Brief -
Given the records below, the lines starting at the line with "The width and height of the screenshot is (1179, 398)." and ending at the line with "the Bigger Pockets" should be output exactly, both end lines kept and pictures left out.

Records shown -
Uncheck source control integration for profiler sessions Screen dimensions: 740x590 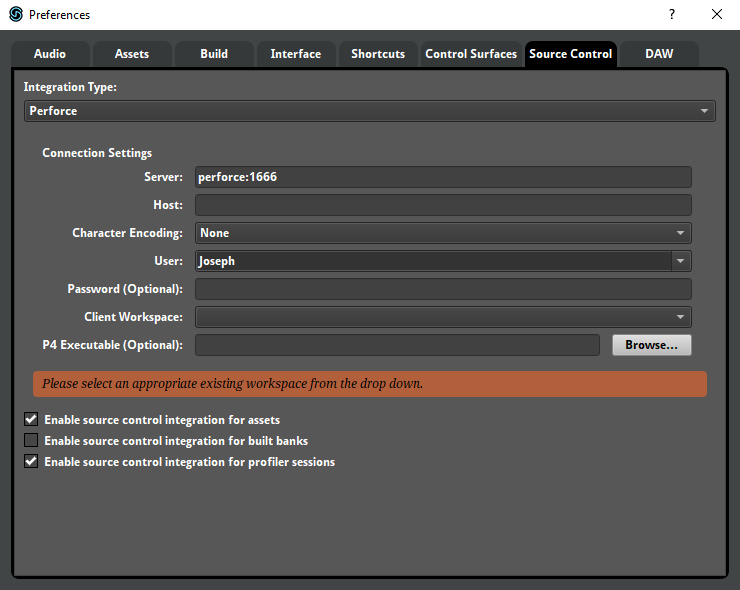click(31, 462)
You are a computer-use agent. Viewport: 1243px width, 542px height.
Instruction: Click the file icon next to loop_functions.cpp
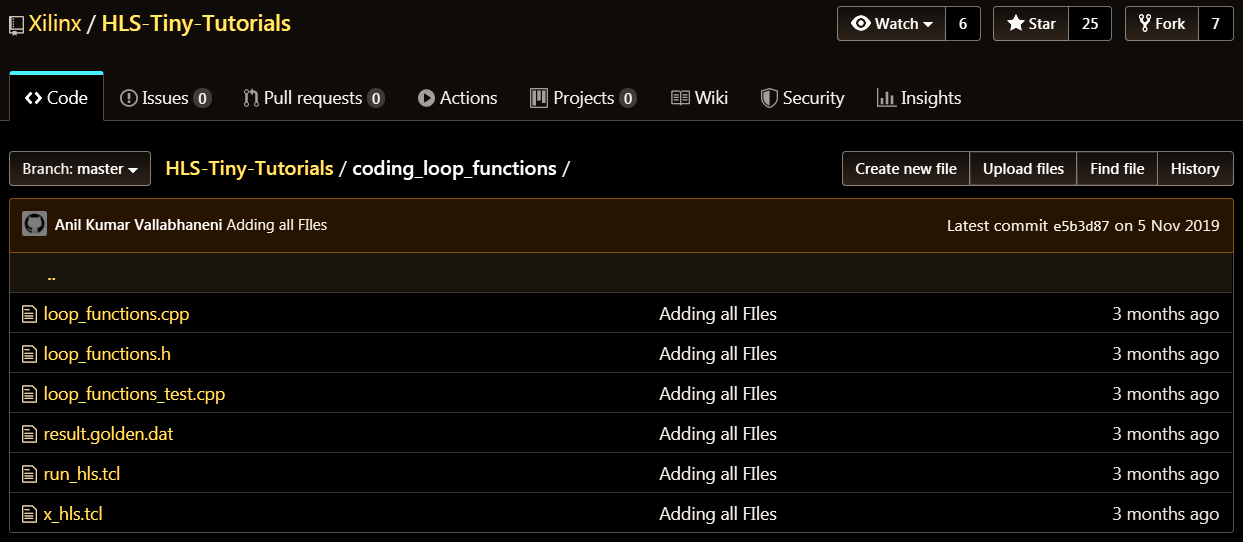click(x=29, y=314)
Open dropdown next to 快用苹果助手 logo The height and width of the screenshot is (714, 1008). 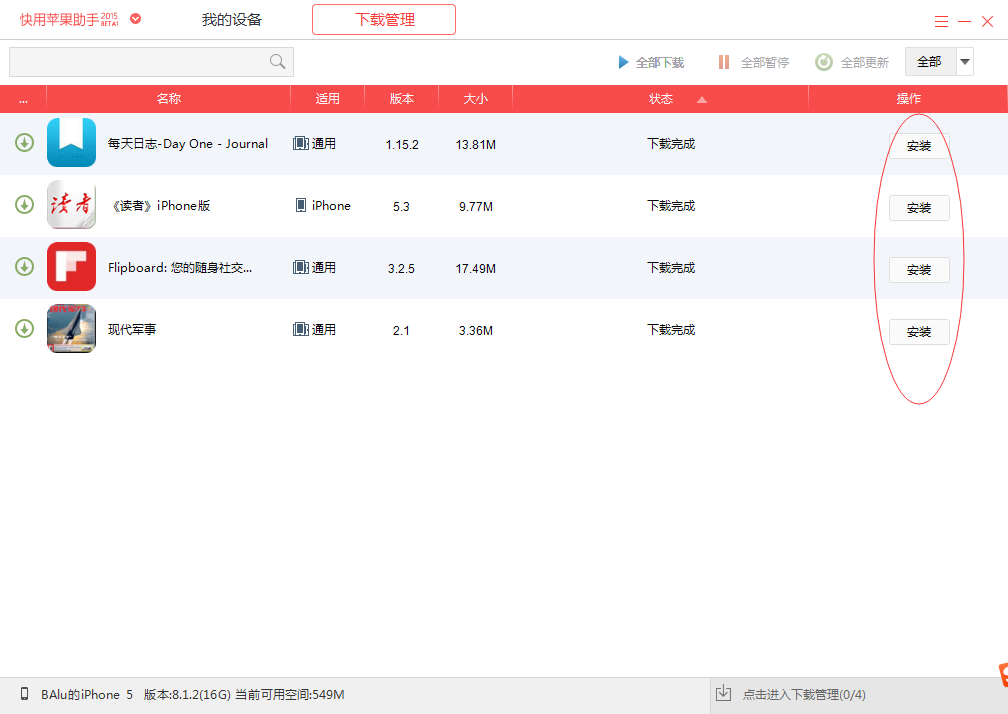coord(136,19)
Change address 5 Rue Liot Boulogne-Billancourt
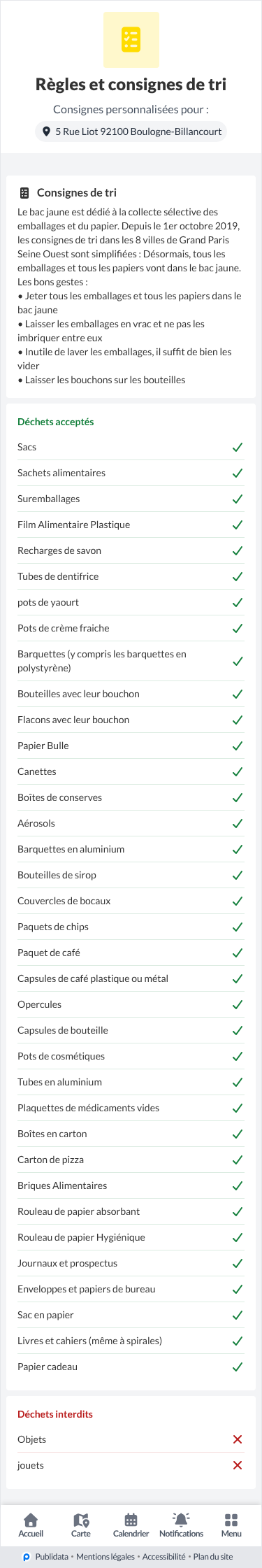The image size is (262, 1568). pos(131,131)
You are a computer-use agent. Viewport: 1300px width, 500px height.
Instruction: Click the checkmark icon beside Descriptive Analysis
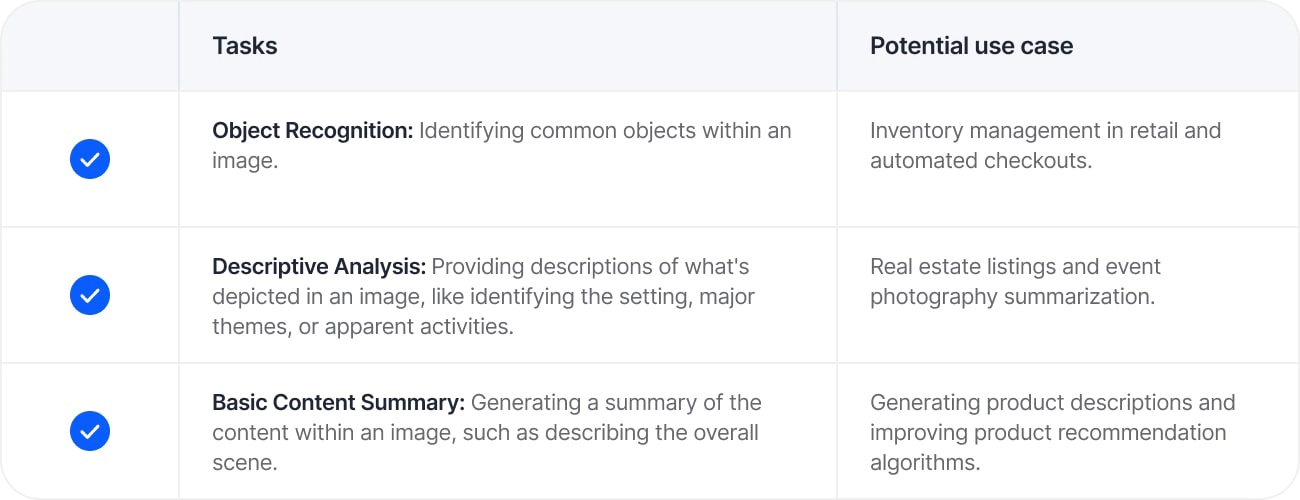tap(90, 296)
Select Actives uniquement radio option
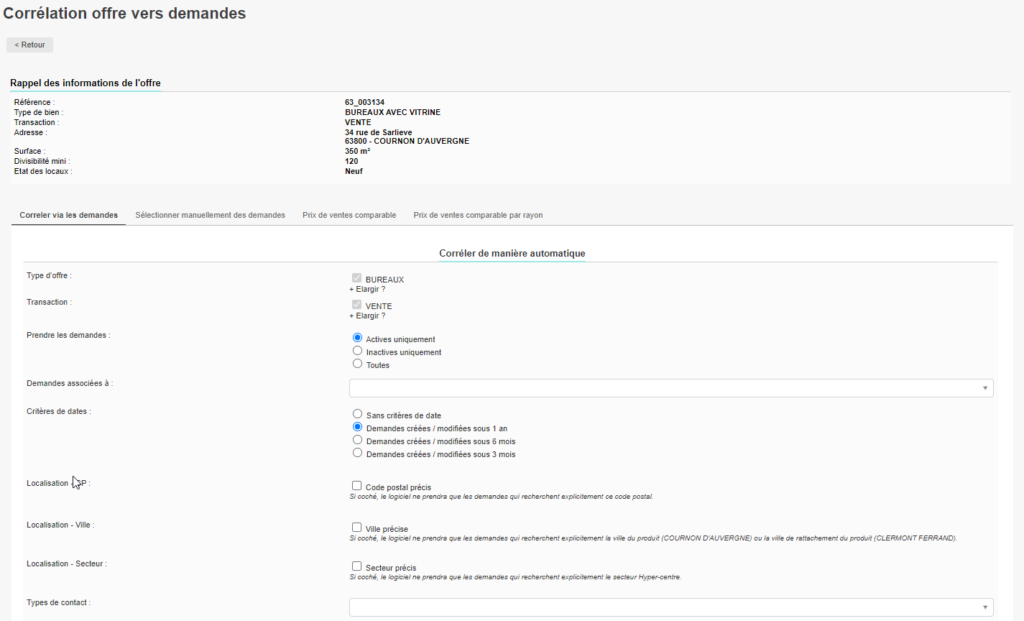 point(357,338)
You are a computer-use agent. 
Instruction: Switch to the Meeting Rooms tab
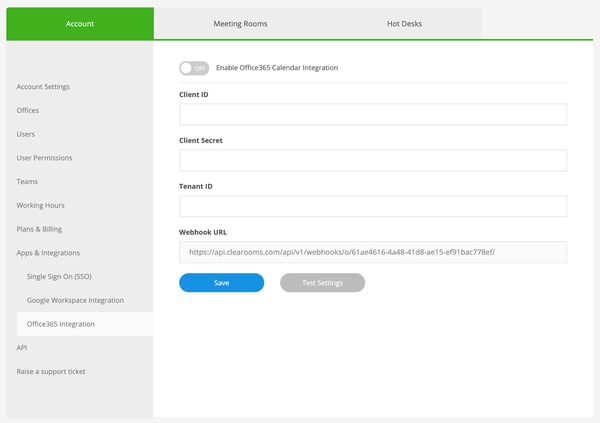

---

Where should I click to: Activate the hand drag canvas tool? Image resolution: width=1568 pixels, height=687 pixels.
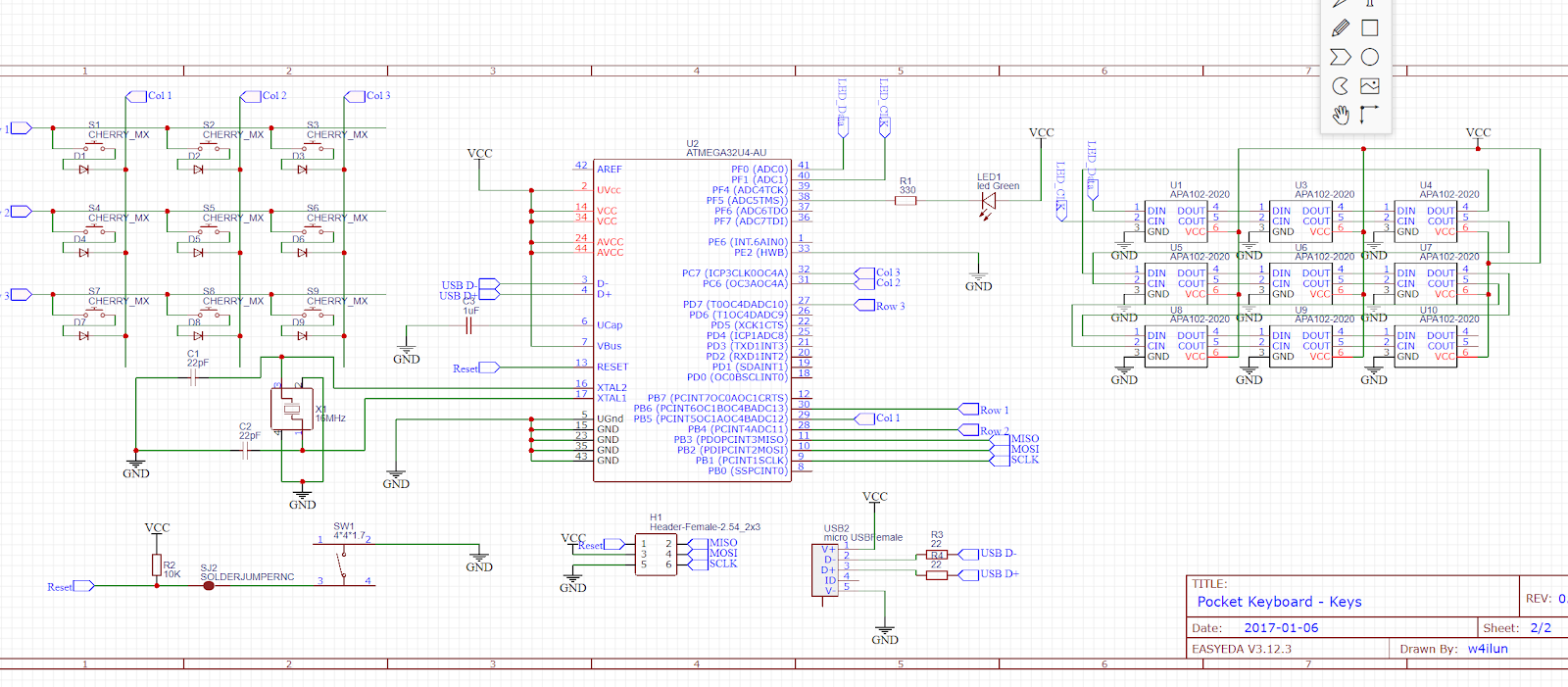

...

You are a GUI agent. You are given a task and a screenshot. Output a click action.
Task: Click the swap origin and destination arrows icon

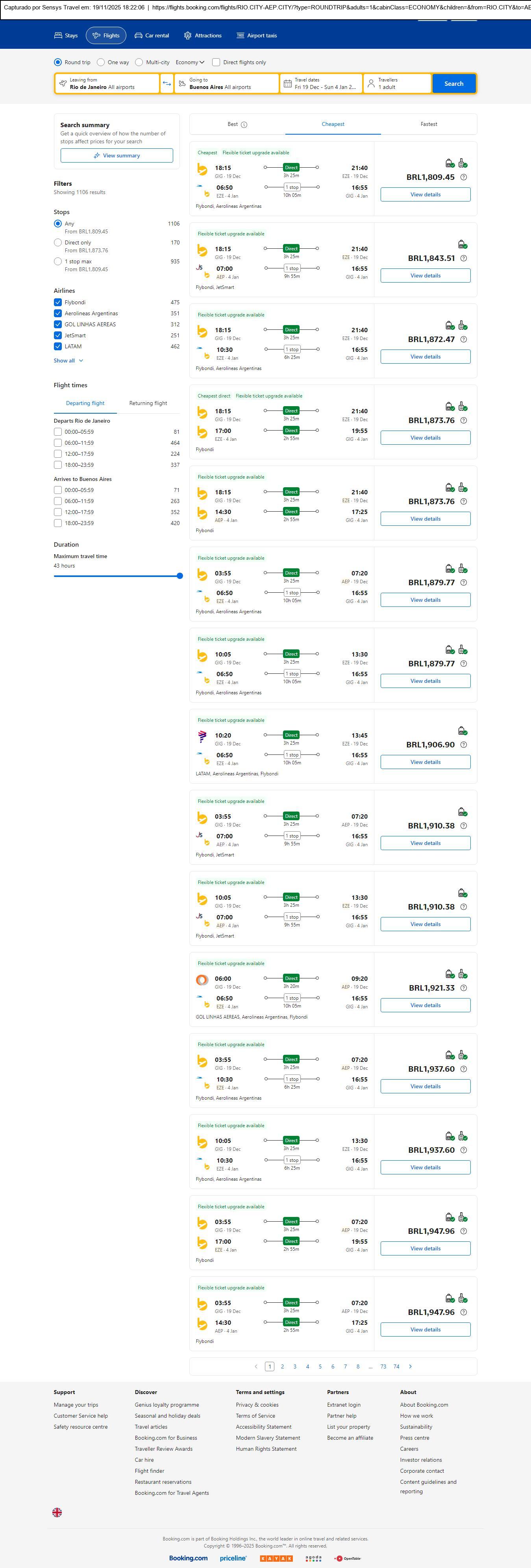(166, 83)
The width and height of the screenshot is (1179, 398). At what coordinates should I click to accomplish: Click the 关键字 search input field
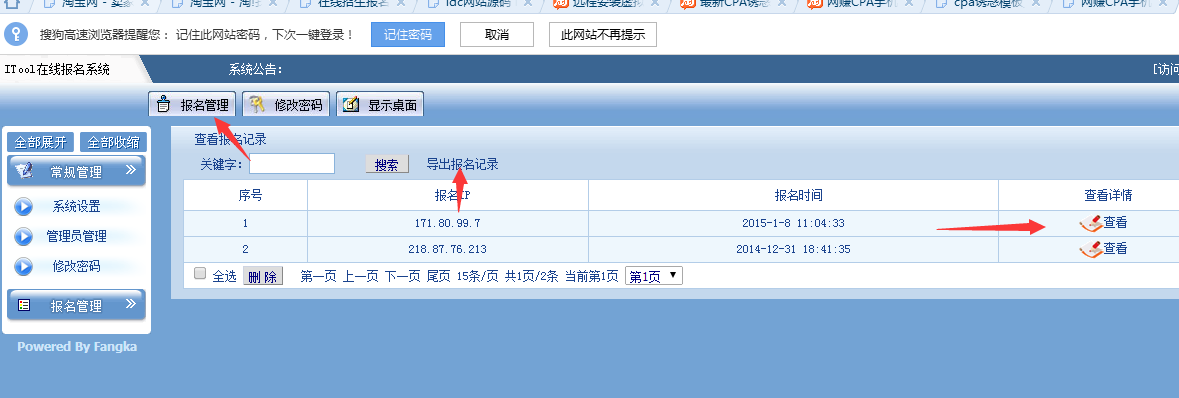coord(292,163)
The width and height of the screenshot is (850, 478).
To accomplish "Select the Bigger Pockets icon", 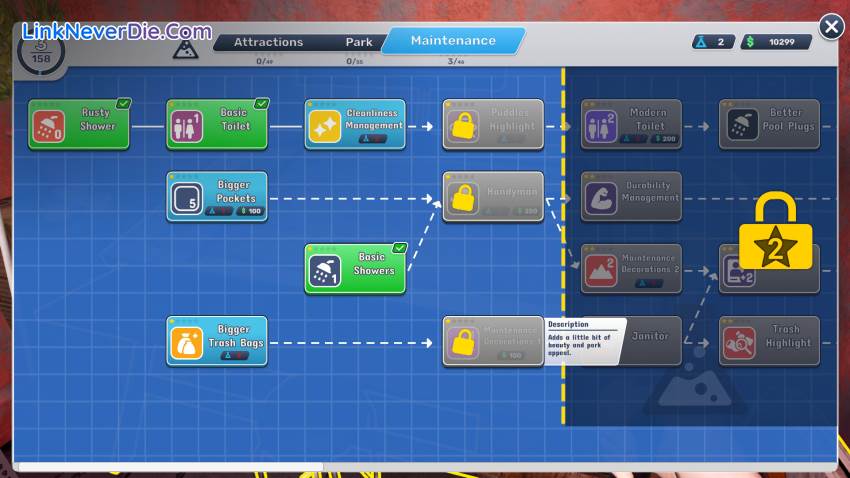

Response area -
The width and height of the screenshot is (1179, 398). At what coordinates should I click to accomplish: Click the 关键字 search input field
coord(292,163)
The width and height of the screenshot is (850, 478).
To accomplish "Select the Bigger Pockets icon", 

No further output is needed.